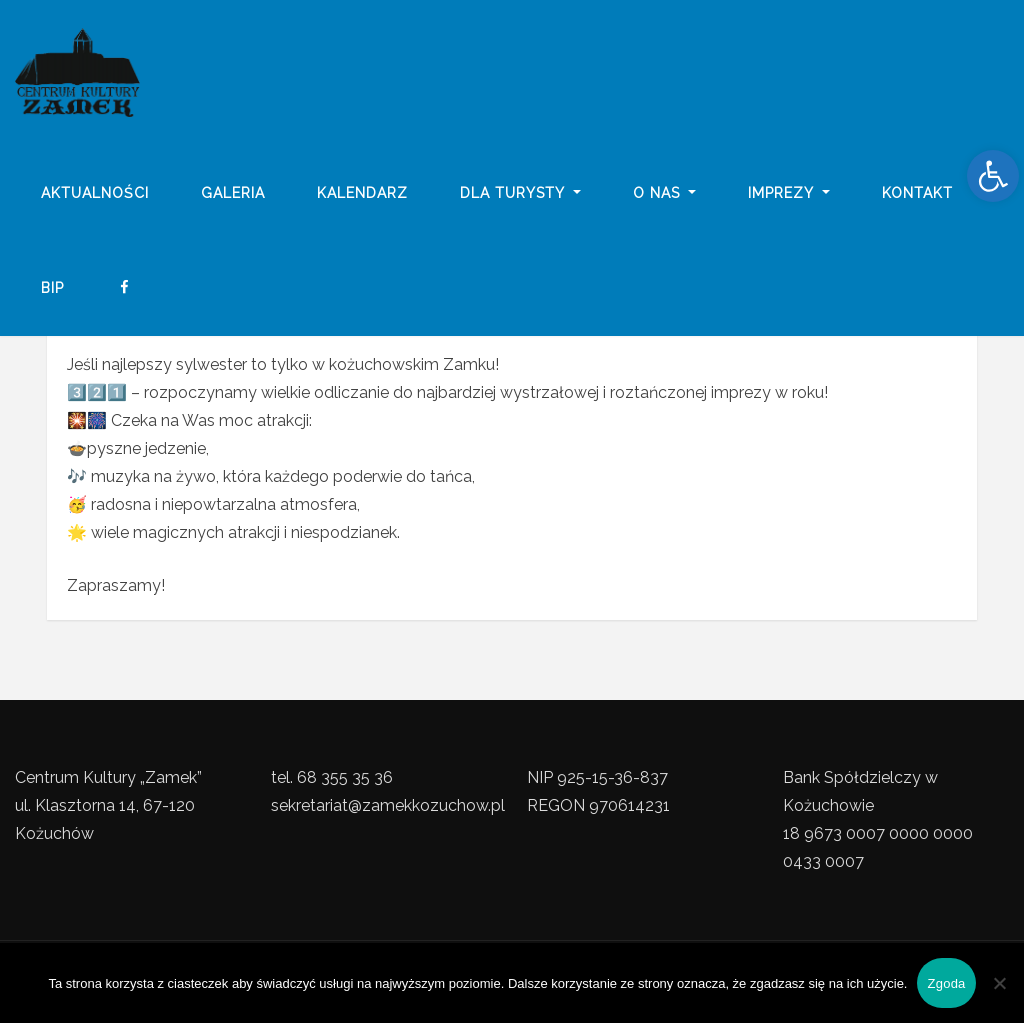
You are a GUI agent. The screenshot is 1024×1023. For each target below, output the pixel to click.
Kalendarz (362, 193)
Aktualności (95, 193)
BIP (52, 288)
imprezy (789, 193)
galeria (233, 193)
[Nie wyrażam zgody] (999, 983)
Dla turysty (520, 193)
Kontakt (917, 193)
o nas (665, 193)
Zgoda (946, 983)
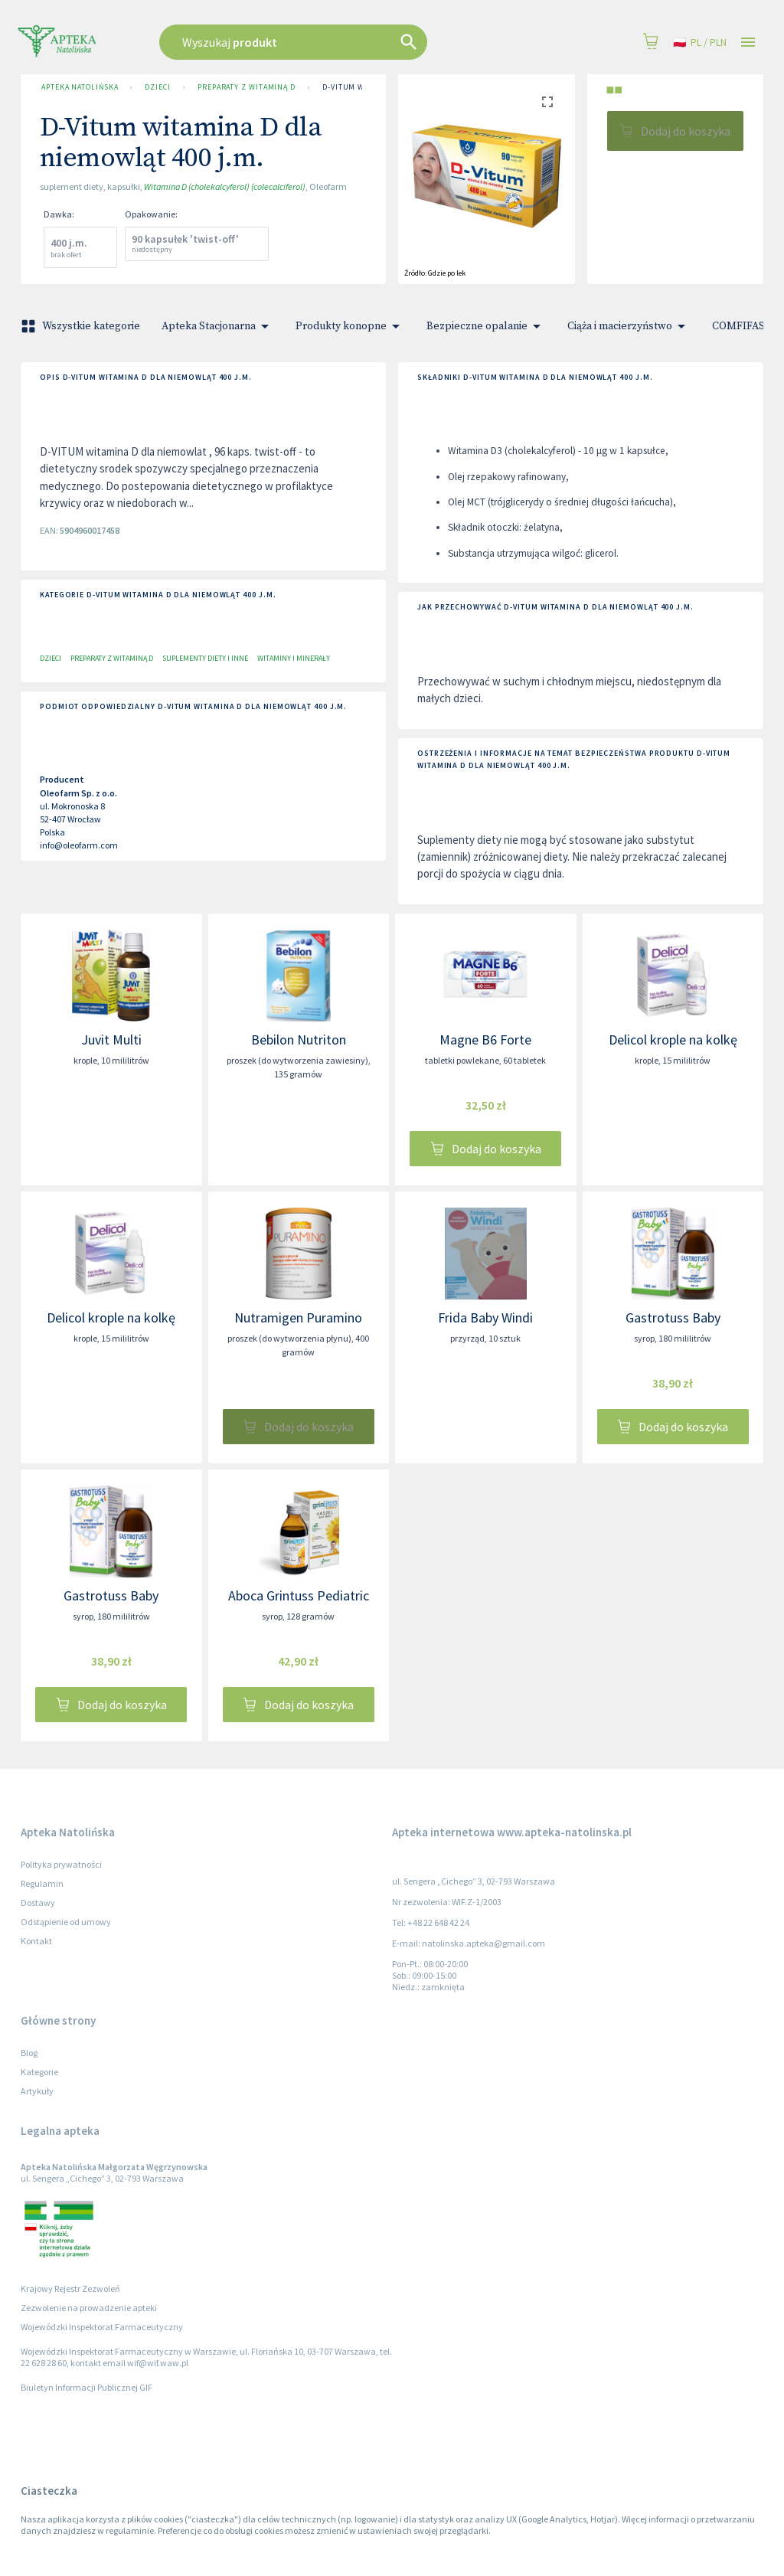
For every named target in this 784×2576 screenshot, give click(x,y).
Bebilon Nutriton (298, 1039)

#####

#### [What is needed]
Can you quote everything from the line containing "Aktualności (95, 193)" down to the end of the records, word for word, leaving the pictures out of your answer?

#### [Task output]
Aktualności (95, 193)
BIP (52, 288)
imprezy (789, 193)
galeria (233, 193)
[Nie wyrażam zgody] (999, 983)
Dla turysty (520, 193)
Kontakt (917, 193)
o nas (665, 193)
Zgoda (946, 983)
For every named target in this 784×2576 screenshot, give click(x,y).
Bebilon Nutriton (298, 1039)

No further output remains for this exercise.